Top 7 Strategies to improve profitRemove Unprofitable Products and Services. The products or services with the highest gross profit margin are the most important to your business. … Find New Customers. New customers can help grow your business. … Increase your Conversion Rate. … Review Current Pricing Structure. … Reduce your inventory. … Reduce your overheads.

What are the benefits of increasing market share?

Increasing their market shares puts a company at a vantage point and ultimately increases its competitive advantage. Having a higher market share also postures a company to better prices from suppliers and increases their buying power.

What does it mean to increase market share?

A higher market share usually means greater sales, lesser effort to sell more and a strong barrier to entry for other competitors. A higher market share also means that if the market expands, the leader gains more than the others.

What is a good percentage of market share?

And, in fact, it might not be desirable. Gaining market share is easy when your current share is relatively small. Increasing that share from 5% to 10% to 15% is relatively easy. You “merely” need to target the right customers (or segments), communicate a well focused value proposition, and service them well.

How is market share determined?

A company’s market share is its sales measured as a percentage of an industry’s total revenues. You can determine a company’s market share by dividing its total sales or revenues by the industry’s total sales over a fiscal period. Use this measure to get a general idea of the size of a company relative to the industry.

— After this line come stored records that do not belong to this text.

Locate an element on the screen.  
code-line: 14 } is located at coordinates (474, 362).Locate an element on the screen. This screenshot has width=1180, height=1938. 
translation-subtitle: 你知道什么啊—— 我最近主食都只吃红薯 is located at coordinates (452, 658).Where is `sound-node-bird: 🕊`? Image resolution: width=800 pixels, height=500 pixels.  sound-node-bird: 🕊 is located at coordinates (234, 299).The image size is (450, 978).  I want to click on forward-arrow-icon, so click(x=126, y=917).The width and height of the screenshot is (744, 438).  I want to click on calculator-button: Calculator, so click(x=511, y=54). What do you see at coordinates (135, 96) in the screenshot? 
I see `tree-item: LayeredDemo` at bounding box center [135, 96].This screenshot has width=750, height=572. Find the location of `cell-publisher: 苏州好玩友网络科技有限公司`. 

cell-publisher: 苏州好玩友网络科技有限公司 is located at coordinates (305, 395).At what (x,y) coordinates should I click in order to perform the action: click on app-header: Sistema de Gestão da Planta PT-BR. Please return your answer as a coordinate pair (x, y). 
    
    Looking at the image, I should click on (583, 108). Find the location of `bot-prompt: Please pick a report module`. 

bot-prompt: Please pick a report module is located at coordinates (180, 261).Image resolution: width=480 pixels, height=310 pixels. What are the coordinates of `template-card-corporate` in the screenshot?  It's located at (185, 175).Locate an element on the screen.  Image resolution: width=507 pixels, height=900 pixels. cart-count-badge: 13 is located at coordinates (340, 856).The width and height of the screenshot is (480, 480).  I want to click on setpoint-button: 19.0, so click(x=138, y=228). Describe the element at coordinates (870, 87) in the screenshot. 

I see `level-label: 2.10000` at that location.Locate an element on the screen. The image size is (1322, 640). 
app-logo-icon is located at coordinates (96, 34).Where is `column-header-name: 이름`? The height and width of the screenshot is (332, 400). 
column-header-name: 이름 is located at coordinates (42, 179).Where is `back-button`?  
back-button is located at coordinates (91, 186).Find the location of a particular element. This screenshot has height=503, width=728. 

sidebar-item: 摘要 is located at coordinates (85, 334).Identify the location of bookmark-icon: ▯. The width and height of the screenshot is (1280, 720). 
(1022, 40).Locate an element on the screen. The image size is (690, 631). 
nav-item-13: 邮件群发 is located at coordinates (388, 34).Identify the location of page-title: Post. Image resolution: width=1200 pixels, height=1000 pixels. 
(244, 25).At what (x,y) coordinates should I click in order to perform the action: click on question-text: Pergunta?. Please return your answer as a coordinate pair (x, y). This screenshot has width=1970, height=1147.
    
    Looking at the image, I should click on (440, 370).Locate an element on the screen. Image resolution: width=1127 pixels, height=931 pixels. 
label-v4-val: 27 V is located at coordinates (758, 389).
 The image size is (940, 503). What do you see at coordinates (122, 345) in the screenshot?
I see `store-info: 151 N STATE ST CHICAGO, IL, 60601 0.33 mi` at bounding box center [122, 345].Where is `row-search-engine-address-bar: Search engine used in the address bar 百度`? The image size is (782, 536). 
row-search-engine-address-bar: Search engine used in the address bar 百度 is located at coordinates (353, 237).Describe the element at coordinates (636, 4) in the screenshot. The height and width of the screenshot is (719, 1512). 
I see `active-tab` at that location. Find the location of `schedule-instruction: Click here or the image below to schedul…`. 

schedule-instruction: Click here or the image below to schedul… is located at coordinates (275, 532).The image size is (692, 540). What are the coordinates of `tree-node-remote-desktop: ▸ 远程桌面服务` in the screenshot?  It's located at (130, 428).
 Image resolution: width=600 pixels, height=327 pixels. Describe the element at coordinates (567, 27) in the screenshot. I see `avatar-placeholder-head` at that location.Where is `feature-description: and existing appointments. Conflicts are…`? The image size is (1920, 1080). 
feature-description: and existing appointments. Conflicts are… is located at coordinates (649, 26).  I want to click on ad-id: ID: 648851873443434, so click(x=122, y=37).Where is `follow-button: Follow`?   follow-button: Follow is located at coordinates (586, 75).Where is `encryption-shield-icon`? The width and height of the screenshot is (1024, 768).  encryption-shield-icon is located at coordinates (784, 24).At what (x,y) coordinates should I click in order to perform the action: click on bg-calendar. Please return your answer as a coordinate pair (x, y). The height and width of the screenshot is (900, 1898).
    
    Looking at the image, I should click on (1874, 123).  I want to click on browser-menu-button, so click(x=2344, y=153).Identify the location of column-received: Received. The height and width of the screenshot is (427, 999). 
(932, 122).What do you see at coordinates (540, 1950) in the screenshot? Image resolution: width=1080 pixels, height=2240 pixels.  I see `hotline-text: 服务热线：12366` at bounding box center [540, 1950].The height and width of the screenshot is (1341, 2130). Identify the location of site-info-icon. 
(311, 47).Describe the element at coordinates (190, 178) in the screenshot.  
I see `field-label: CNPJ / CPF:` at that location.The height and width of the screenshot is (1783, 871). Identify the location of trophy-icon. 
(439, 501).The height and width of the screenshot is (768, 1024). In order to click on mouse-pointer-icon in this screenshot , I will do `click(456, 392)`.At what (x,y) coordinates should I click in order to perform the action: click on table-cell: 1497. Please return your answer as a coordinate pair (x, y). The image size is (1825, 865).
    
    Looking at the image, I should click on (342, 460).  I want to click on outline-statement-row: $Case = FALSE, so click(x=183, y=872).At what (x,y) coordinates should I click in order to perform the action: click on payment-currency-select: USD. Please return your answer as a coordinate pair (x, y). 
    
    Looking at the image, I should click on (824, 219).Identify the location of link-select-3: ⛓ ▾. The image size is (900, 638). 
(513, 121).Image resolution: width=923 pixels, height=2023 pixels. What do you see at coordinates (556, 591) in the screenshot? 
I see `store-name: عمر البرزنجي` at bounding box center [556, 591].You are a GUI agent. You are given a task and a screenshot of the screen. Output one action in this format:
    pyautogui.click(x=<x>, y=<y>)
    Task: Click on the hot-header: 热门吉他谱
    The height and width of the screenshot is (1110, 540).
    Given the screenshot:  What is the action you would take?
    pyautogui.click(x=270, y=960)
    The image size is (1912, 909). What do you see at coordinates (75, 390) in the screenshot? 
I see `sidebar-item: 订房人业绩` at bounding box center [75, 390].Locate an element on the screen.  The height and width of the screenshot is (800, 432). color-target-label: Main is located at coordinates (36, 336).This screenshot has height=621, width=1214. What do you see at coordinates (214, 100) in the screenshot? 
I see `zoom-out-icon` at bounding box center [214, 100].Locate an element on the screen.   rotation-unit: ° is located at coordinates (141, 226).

How can market growth be increased?

12 Powerful Growth Strategies to Increase RevenueAlign Sales and Marketing. … Establish a formal referral program. … Expand your offerings. … Focus on customer relationships. … Develop strategic partnerships. … Become a recognized thought leader/expert. … Increase your geographic reach. … Develop a new client/customer base.More items…•

How do you increase sales?

If you want to boost sales and don’t know how, here are 9 awesome ways to do just that:Focus on the existing customers. … Learn about competitors. … Innovation and unique products. … Cultivate value. … Build a customer service approach. … Customer relations. … Promotion. … Marketing.More items…•

What is more important market share or profit?

Market share matters more because it drives network effects which ultimately drive competition out of the market, creating the opportunity for monopoly rents. Profit share matters more because profit is the only fuel that can drive innovation.